如需使用 vLLM 运行一个 AWQ 模型，您可以使用 TheBloke/Llama-2-7b-Chat-AWQ，并配合以下命令：

python examples/llm_engine_example.py --model TheBloke/Llama-2-7b-Chat-AWQ --quantization awq

BitsAndBytes

vLLM 现在支持 BitsAndBytes 以实现更高效的模型推理。 BitsAndBytes 量化模型可以减少内存使用并增强性能，且不会明显降低准确性。与其他量化方法相比，BitsAndBytes 无需使用输入数据来校准量化模型。

pip install bitsandbytes>=0.42.0

读取量化 checkpoint

from vllm import LLM
import torch
# unsloth/tinyllama-bnb-4bit is a pre-quantized checkpoint.
# unsloth/tinyllama-bnb-4bit 是一个预量化的 checkpoint。


model_id = "unsloth/tinyllama-bnb-4bit"

» 所附资料:
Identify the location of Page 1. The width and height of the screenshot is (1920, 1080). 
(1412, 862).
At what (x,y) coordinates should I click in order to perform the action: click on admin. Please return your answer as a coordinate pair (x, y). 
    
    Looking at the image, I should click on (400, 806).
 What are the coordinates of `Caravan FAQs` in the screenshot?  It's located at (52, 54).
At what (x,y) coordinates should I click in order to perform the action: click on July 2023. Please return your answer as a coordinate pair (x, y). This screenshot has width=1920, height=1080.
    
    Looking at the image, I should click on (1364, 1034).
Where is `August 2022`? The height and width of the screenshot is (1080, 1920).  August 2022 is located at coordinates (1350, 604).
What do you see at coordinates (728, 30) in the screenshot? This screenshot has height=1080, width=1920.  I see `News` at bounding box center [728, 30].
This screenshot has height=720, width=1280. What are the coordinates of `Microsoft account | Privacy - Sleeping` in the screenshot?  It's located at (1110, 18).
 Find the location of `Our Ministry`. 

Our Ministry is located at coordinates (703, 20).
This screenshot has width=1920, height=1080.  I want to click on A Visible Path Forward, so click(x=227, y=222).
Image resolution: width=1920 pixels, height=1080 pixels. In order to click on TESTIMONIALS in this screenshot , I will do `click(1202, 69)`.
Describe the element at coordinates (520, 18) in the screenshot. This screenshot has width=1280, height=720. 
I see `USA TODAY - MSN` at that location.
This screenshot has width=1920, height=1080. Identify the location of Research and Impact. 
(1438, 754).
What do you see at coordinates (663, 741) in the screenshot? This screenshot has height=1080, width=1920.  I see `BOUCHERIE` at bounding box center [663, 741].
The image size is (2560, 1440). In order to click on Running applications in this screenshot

» 任务说明:
**1.** 找出关于 vLLM 量化的文本节选中所有的命令行和代码语句（注释不算），按出现顺序逐条写出。
**2.** 请续写关于 vLLM 量化的文本节选，从最后一行 model_id = "unsloth/tinyllama-bnb-4bit" 之后接着写下去。

» 各题答案:
**1.**
python examples/llm_engine_example.py --model TheBloke/Llama-2-7b-Chat-AWQ --quantization awq
pip install bitsandbytes>=0.42.0
from vllm import LLM
import torch
model_id = "unsloth/tinyllama-bnb-4bit"

**2.**
llm = LLM(model=model_id, dtype=torch.bfloat16, trust_remote_code=True, \
quantization="bitsandbytes", load_format="bitsandbytes")

过程中量化：加载为 4 位量化

from vllm import LLM
import torch
model_id = "huggyllama/llama-7b"
llm = LLM(model=model_id, dtype=torch.bfloat16, trust_remote_code=True, \
quantization="bitsandbytes", load_format="bitsandbytes")